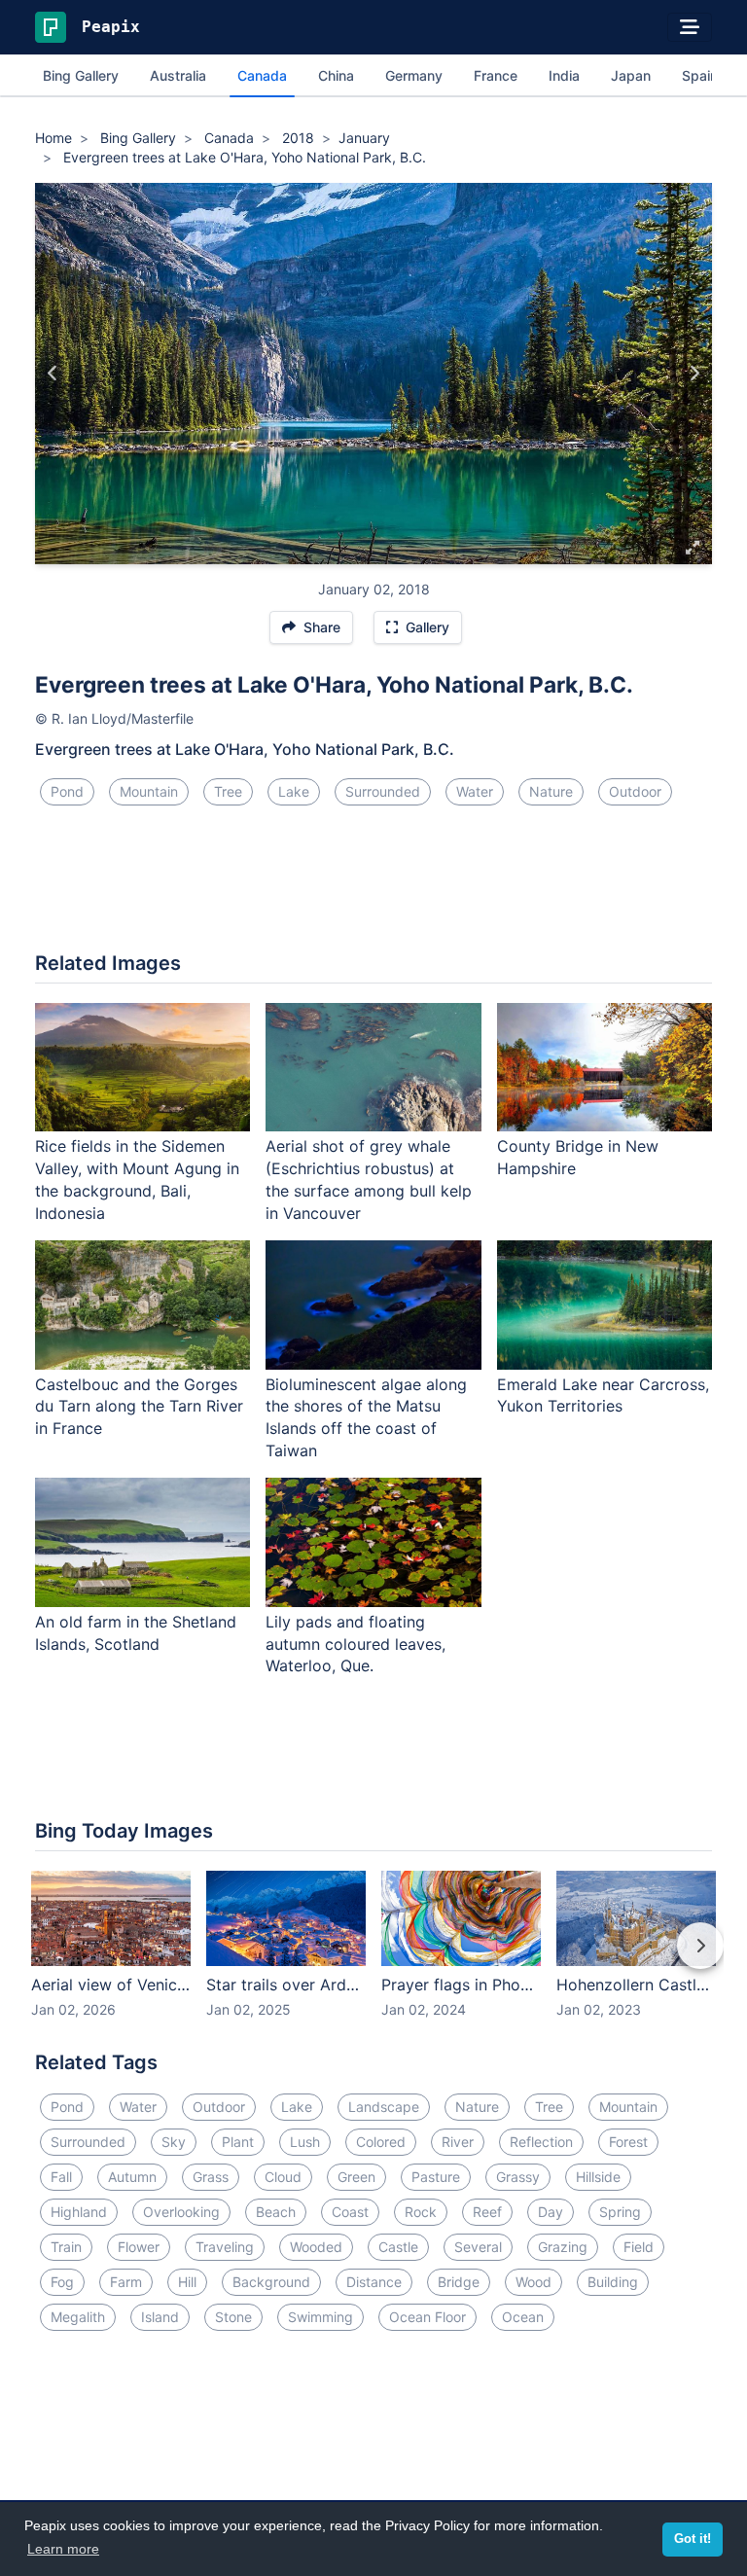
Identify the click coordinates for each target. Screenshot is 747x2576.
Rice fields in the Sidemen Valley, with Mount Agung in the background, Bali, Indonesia (137, 1179)
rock (421, 2211)
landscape (383, 2106)
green (356, 2176)
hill (187, 2281)
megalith (78, 2316)
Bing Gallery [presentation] (81, 75)
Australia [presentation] (178, 75)
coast (350, 2211)
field (638, 2246)
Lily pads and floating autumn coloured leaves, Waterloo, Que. (355, 1644)
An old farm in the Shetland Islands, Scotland (135, 1633)
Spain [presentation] (700, 75)
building (612, 2281)
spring (620, 2211)
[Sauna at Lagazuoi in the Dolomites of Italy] (694, 373)
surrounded (382, 791)
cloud (283, 2176)
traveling (225, 2246)
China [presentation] (336, 75)
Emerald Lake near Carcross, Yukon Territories (603, 1395)
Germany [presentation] (414, 75)
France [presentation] (495, 75)
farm (126, 2281)
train (66, 2246)
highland (79, 2211)
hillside (598, 2176)
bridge (459, 2281)
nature (551, 791)
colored (381, 2141)
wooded (316, 2246)
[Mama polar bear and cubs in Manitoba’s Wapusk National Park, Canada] (53, 373)
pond (67, 791)
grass (211, 2176)
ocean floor (427, 2316)
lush (305, 2141)
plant (238, 2141)
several (478, 2246)
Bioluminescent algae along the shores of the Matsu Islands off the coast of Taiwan (366, 1418)
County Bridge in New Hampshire (577, 1157)
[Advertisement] (373, 886)
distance (374, 2281)
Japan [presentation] (631, 75)
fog (62, 2281)
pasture (435, 2176)
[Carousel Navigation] (373, 1959)
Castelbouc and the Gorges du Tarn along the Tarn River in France (139, 1407)
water (474, 791)
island (160, 2316)
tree (228, 791)
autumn (132, 2176)
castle (398, 2246)
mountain (149, 791)
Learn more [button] (63, 2549)
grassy (518, 2176)
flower (139, 2246)
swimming (320, 2316)
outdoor (635, 791)
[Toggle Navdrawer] (689, 27)
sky (173, 2141)
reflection (541, 2141)
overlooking (181, 2211)
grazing (562, 2246)
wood (533, 2281)
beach (276, 2211)
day (550, 2211)
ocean (523, 2316)
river (458, 2141)
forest (628, 2141)
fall (61, 2176)
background (271, 2281)
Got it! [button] (692, 2539)
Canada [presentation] (262, 75)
• • • •
EXERCISE INSTRUCTIONS:
Take from the material above every line that includes the word "France".

RESULT OF THE TASK:
France [presentation] (495, 75)
Castelbouc and the Gorges du Tarn along the Tarn River in France (139, 1407)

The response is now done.